Ни в первый, ни во второй вечер ничего не вышло. Близился к концу третий вечер.
По вечерам Врангель удалялся в кабинет, и в этот момент Яков должен принести барону бутылку в меру охлаждённого «Баварского» и особый тяжёлый гранёный стакан с позолотой.
Этот час пришёл.
— Пора подавать пиво, — заметил Яков и вышел на кухню, где в холодильном шкафу была подготовлена бутылка.
Когда он вышел с подносом, Алексей, остановив его, предложил:
— Яша, давай баронского пива попробуем.
И уже потянулся к бутылке.
— Что ты, Алёха, — испугался денщик, оглядываясь, — никого не было. — Я тебе другую принесу. Эта — охлаждённая до кондиции.
— Неси, пока на кухне нету никого, а эту здесь поставь.
Яков отправился за бутылкой, а Алексей взялся за дело.
Только не надо спешить и волноваться: если не сегодня, так завтра выйдет, а эту просто уронить и разбить.
Вышло очень хорошо — горошина провалилась, и металлическая пружина крепко закрыла крышку бутылки. В этот момент появился Яков, отдал принесённую бутылку Алексею и взял поднос.
— Он сам что ли открывает? — спросил Алексеи.
— Я должен привести и открыть, правда, в другой раз он говорит: «Не надо — я сам».
Яков направился к лестнице, ведущей на второй этаж, а Алексей открыл бутылку, залпом, не чувствуя вкуса, выпил. Пульс значительно участился.
Вернулся Яков. Алексей налил ему в стакан остатки пива.
— Почти всю высосал? — удивился Яков.
— А барон?
— И барон сразу стакан хватил. Меня похвалил — охладил, как надо.
— Теперь можно прогуляться, гляну на улицу, — сказал Алексей, — может, кто-нибудь из наших друзей гуляет.
Рядом с комнатой горничной — чёрный ход во двор. Калитка под наблюдением, на неё он и не рассчитывал. Ещё в первый день присмотрел место, где можно незаметно перелезть через каменную ограду в соседний двор, а оттуда, перебравшись ещё через одну стену, попадёшь в большой двор какого-то учреждения, где постоянно снуют люди. Из двора выход на другую улицу. Такси, парикмахерская, где сбриты бородка и усы; нансеновский паспорт, зашитый под подкладкой матросского бушлата, Южный вокзал, билет до Парижа...

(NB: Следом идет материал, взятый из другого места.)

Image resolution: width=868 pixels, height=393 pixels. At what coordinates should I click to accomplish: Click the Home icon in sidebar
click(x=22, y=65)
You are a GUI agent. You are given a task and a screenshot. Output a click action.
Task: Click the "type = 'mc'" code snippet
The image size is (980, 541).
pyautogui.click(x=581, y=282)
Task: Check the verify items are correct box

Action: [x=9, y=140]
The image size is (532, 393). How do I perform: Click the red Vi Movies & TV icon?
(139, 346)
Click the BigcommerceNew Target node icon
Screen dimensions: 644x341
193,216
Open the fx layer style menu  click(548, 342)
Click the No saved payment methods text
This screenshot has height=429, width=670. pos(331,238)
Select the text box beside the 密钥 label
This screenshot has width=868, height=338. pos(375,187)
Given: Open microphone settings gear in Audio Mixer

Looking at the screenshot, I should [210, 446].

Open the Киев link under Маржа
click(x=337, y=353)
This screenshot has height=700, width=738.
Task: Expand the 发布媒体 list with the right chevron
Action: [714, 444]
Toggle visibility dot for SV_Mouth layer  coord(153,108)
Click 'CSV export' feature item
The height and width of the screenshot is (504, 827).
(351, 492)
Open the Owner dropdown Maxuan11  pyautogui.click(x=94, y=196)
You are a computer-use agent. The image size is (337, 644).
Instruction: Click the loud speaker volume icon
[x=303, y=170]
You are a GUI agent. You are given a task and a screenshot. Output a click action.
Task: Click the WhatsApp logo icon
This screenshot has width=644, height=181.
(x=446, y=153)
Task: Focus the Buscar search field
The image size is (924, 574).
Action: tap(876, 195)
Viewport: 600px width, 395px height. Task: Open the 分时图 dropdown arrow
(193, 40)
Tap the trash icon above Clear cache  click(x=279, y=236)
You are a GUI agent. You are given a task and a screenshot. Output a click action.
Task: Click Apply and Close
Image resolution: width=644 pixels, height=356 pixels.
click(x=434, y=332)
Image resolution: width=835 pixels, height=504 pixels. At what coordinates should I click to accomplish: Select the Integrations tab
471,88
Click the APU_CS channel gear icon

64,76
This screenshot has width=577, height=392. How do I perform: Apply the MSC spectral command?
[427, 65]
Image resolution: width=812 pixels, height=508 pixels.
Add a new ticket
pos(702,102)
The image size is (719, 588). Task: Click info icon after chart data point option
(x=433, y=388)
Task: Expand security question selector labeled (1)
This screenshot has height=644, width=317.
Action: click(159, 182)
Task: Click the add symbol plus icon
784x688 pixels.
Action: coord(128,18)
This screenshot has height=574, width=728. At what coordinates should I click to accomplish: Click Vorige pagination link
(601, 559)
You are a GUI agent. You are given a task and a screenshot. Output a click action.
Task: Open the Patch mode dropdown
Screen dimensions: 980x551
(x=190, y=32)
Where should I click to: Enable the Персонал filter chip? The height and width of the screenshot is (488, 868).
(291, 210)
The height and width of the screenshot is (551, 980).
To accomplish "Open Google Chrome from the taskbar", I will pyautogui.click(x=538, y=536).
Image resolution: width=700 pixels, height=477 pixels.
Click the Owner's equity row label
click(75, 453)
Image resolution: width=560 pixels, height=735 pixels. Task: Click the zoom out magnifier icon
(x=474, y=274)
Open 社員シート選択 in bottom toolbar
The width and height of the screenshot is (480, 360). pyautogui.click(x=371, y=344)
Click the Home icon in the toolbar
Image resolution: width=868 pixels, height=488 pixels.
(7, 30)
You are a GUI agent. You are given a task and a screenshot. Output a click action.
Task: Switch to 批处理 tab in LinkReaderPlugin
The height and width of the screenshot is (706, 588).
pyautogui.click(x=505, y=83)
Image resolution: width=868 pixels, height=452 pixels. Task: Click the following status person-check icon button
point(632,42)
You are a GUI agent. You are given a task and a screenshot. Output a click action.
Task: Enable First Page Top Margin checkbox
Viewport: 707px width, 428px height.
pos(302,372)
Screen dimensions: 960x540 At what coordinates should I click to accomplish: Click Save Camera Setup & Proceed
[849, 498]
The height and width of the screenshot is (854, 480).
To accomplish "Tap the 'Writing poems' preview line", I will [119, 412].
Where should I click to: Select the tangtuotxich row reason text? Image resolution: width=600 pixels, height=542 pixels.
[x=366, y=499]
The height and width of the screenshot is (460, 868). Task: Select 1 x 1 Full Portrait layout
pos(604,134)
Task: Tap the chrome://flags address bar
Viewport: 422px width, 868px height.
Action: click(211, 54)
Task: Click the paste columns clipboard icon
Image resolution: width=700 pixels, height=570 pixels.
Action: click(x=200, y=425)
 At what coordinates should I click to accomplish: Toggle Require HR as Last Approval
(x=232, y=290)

Больше месяца, как Дымников вернулся в Париж, и до сих пор его не покидало болезненно нервное состояние, вызванное долгим бессмысленным путешествием, запоями и, главное, сознанием, что совершенно напрасно выброшены годы жизни и огромные деньги. Успокоившись, что-нибудь ел, пил немного вина, брал такси и ехал на улицу Данциг. Табличка на двери была другая:
«РУССКАЯ СПРАВКА
ДЫМНИКОВ
Адреса и местонахождение
ваших друзей и родных в
любой точке земного шара
и даже в СССР»
Искать людей в России помогал Мансуров. Даже Люба помогала! Она звонила, ходила в Госсправку, писала в Париж ответы. Эти письма шли диппочтой, и Леонтий кое-что зарабатывал. После путешествия каждые 100 франков на счету. Работали с ним всего четверо: Мохов, Шигарин и семья Воронцовых. Максим ушёл с конвейера «Рено» и сел за справочное окошко.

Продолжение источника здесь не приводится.